Preciso fazer uma pausa para falar sobre isso. Todos os melhores amigos de infância têm um pacto de sangue, uma tatuagem em comum, uma pulseirinha de praia. Eu e o Monumento não temos nada disso, somos únicos. Temos um moleskine rosa, com detalhes em rosê e nossas iniciais gravadas. Eu dei a ela de presente no dia em que ficou noiva. Achei tão romântico quando me colocou como cláusula no contrato de casamento. Essa mulher realmente não existe.

— Dr. Ruy. O senhor vai precisar que eu fique? — Sr. Antônio me tira das minhas doces recordações.

— O que é isso, Toninho? Já disse que essa formalidade só é necessária na frente das pessoas. Ainda sou o mesmo. — O motorista, que um dia foi do Lucca e não é mais graças ao meu incrível poder de persuasão, sorri e balança a cabeça. — Pode vir com sua esposa e o séquito que conseguimos para o mutirão das abóboras, no ônibus que aluguei. Acha que a Filomena vai gostar de Monte Belo? Pensa bem no que já te disse, motorista do prefeito é uma ótima referência na sua carteira.

— Já estou quase na hora de me aposentar, meu filho. — Toninho diminui a temperatura do ar-condicionado. — Mas a Filomena, com certeza, vai amar morar aqui. O senhor tem certeza de que a D. Isabella vai querer a gente aqui?

— Confie em mim. Toninho, você e a Filó terão a aposentadoria que merecem. Tudo certo para a mudança?

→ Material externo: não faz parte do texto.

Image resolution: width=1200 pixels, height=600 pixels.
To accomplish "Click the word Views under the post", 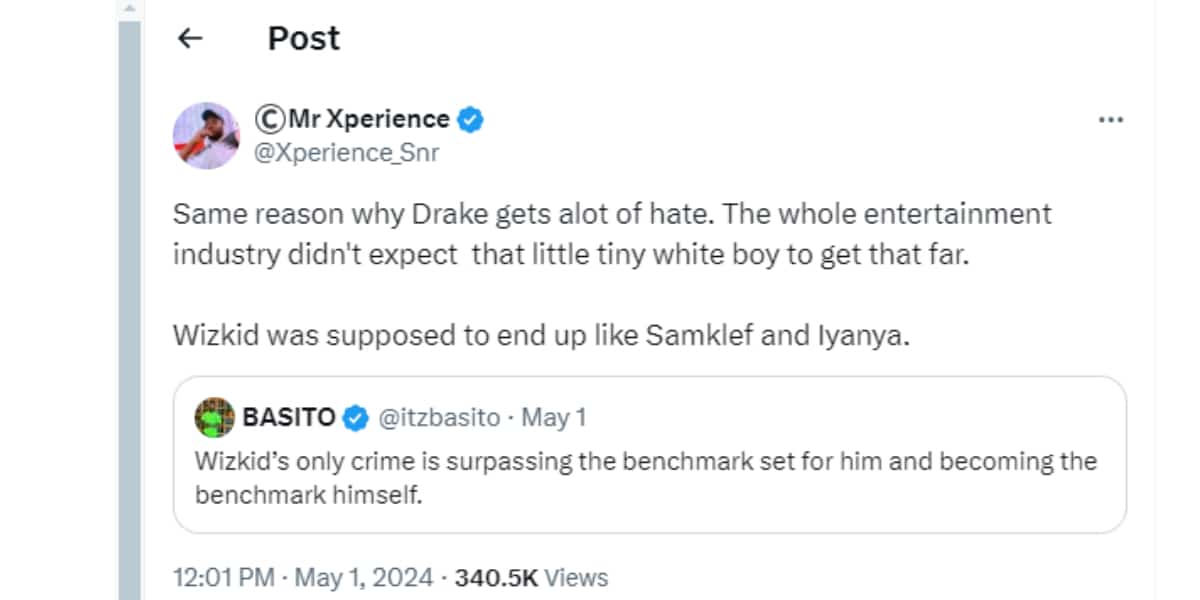I will [577, 577].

— Já fechei o caminhão, e sábado, quando vocês voltarem da festa, a casa já vai estar pronta. A Rosa tá cuidando de tudo.

— Vocês são os melhores assessores do assessor.

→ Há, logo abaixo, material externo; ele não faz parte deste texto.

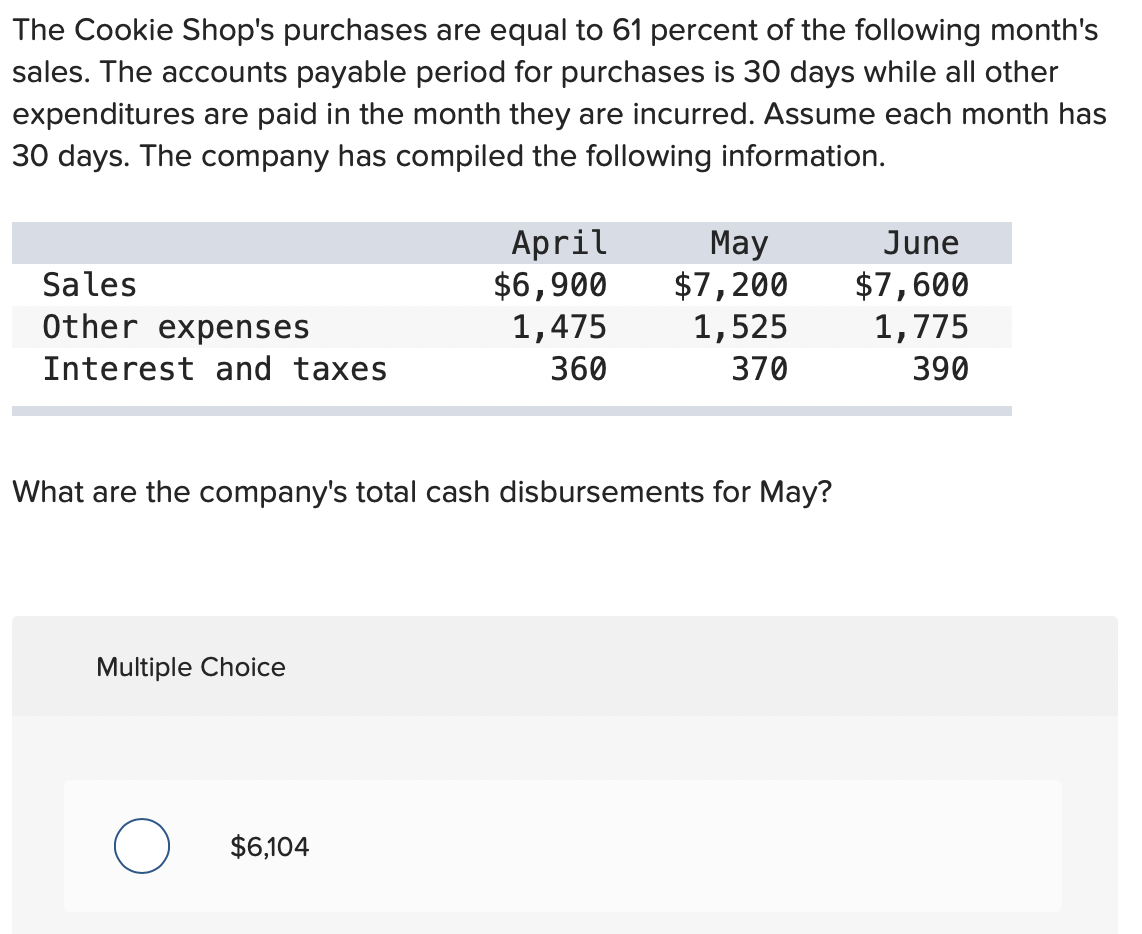The image size is (1142, 934).
Task: Click May other expenses value 1,525
Action: pos(740,327)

É sempre importante elogiar um colaborador, não é mesmo? Você os motiva, faz com que eles trabalhem satisfeitos e sorridentes. Isso eu aprendi com a Faraônica. Não que ela faça isso intencionalmente, é sempre tão gentil com todos, que é impossível não cair de joelhos diante dela.

— Já sabe o que fazer com as malas, né? — Dou as últimas instruções para o "elementar Toninho Watson", logo que o SUV rompe os portões da Estância Buriti.

Essa plaquinha está precisando de uma renovada. Anoto no caderninho e me preparo para a batalha.

Ao longe vejo Chefíssimo, galopando como um príncipe moderno e malvestido (um sapo), pronto para ser beijado pela princesa (no caso eu) e se transformar no soberano dos soberanos. Se eu fosse a Miss Xuxu...

Respiro fundo e entro no personagem, incorporo. Passo a mão pelo rosto tentando encontrar o George Clooney que vive dentro de mim.

Sinalizo para que meu eficiente motorista pare o carro e desembarco sentindo-me oitenta centímetros mais alto — um metro na verdade, porque a palmilha que estou usando já é uma ajuda considerável.

Voltando para a cena de filme... Galopando como um príncipe valente (Chefíssimo precisa cortar o cabelo. Vou ter que dar um jeito nisso.), ele vem em minha direção e puxa as rédeas. Até o cavalo desse homem é bonito. Por Santa Rita, uns com tanto e outros com tão pouco!

— É agora que eu infarto de vez. — Ele me recepciona com um sorriso debochado, mas noto que sente certo alívio em me ver.

Desmonta revelando as coxas grossas, torneadas pelo trabalho duro no campo. Chega! Concentra, Cinderela iludida.